06/21/2013 7:00 am EST


This stock has had a tremendous run, but competitive pressures may send it reeling, says David Mamos of Money Morning.

Under Armour (UA) is one of the fastest-growing brands, with a 60% share of a $3 billion market. A leader in synthetic performance apparel, the company has built its reputation by delivering high-quality, technologically advanced clothing that keep athletes cool, dry, and light.

More importantly, it has taken the current vogue generation by storm as something cool, cutting-edge, and a must-have for a "serious" athlete.

The good news for investors in Under Armour's financial results are quite astounding. First-quarter 2013 net revenues increased 23%, to $472 million from the year-ago quarter, and it is forecasting revenues of $2.21 billion for the current year-up 21%.

Under Armour is putting an emphasis on direct-to-consumer channels such as factory stores and e-commerce, with much higher margins than wholesale customers like Dick's Sporting Goods (DKS). In 2012, this segment accounted for 29% of revenues. But the company plans to open ten factory stores and up to two specialty stores in 2013.

It is following the typical pattern of many hot apparel brands: Fast growth, rapid distribution, product-line expansion, and direct-to-consumer stores. And Under Armour is about to embark on the next phases—international growth (currently 6% of sales) and new apparel categories. But it will face some of the most dominant names in sports apparel: Adidas and Nike (NKE), which gets 58% of its revenues from overseas.

Under Armour plans to open stores in Asia and Europe, while increasing its brand recognition through partnerships with popular sporting leagues.

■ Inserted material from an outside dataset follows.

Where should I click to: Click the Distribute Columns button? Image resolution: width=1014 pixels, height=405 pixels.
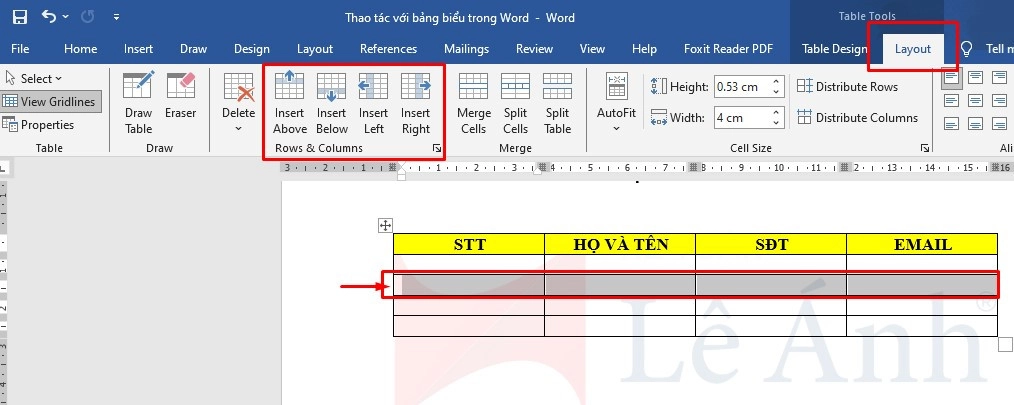point(856,118)
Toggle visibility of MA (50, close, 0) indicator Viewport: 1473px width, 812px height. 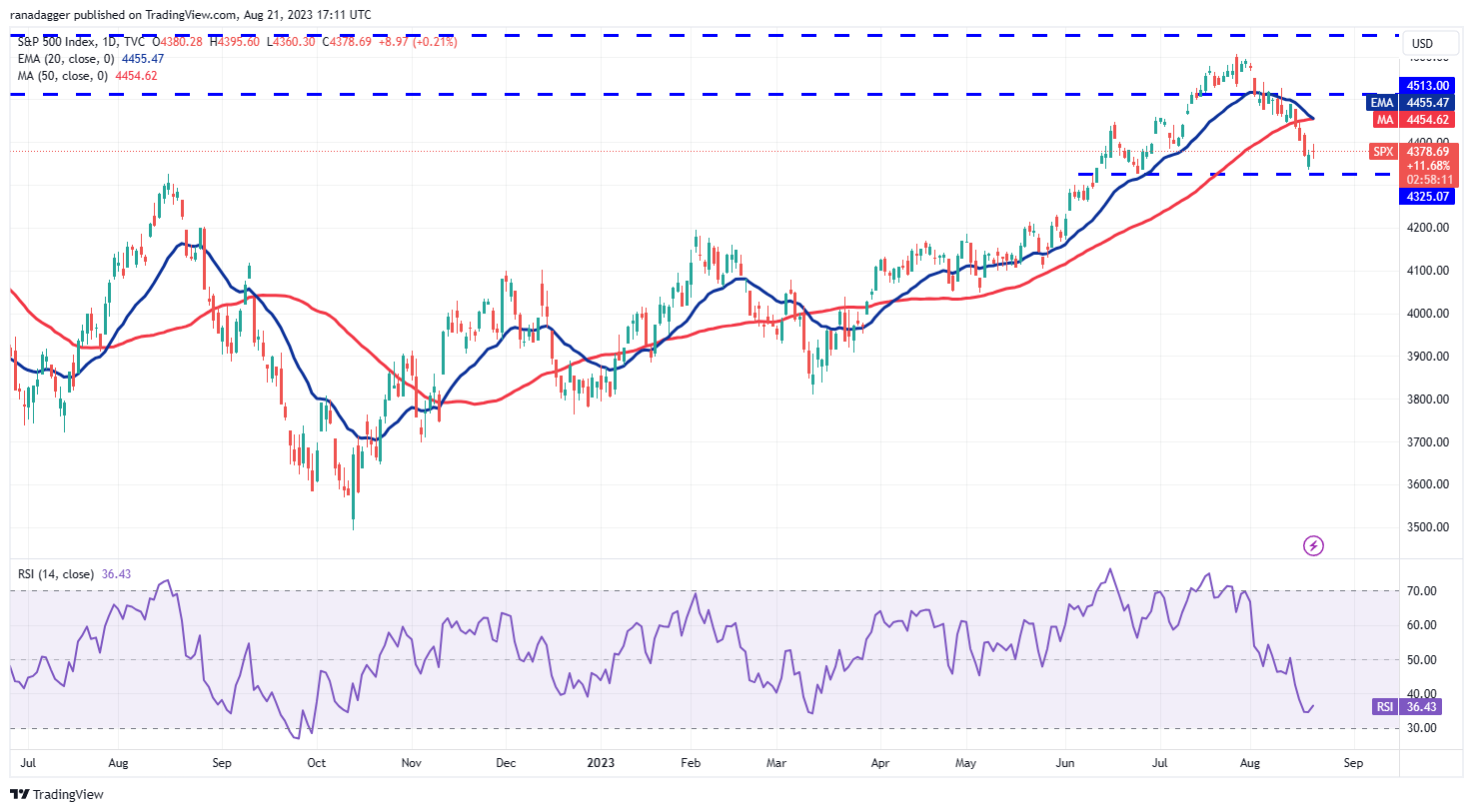pos(63,76)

Under Armour became the Olympic sponsor for USA Gymnastics through the 2020 games, giving it a global stage and increased brand awareness-specifically among women, who now account for only $400 million in sales, compared to $1.8 billion for men.

Under Armour is also working to grow its footwear segment, where 2012 revenues were $238 million, but market share only 2%, compared to Nike's 60%. Under Armour is making a push into new shoe categories such as basketball and running.

My concern here is simple: Will the high-tech clothes translate into high-tech shoes, where Nike is still the forerunner? It may be that hot and popular apparel is just translating into hot and popular shoes, without any new technological superiority to them.

The next stage is to address the much larger market of active or casual wear—a tricky arena, since the category is led by the deep pockets of Nike, Adidas, and even Hanes' (HBI) Champion brand.

That's why if I were a holder of this stock, I would take my profits and "run."

The share price has gone from $6 in 2009 to all-time highs of over $63 today—a 950% run, and it's up over 30% year-to-date! It seems like a company built on the "cool" factor.

I'm not denying that Under Armour apparel is good quality, has better technology than competitors, has a great marketing team, and even looks good. I can even foresee a few quarters where this spruces sales further.

But here's a not-so-secret tidbit: The company touts its great technological innovations, but none of these innovations are patented. Anybody with deep pockets can swoop in and really put pressure on Under Armour's core business.

In the short term, Under Armour is a strong, vibrant, and cool brand that will attempt to carry that strength into the tough global environment. In the long term, though, I don't believe that technological advantage will hold, and Under Armour will have to rely on quality and value.

And no amount of sharp marketing can make me buy this one right now. I am a seller of Under Armour.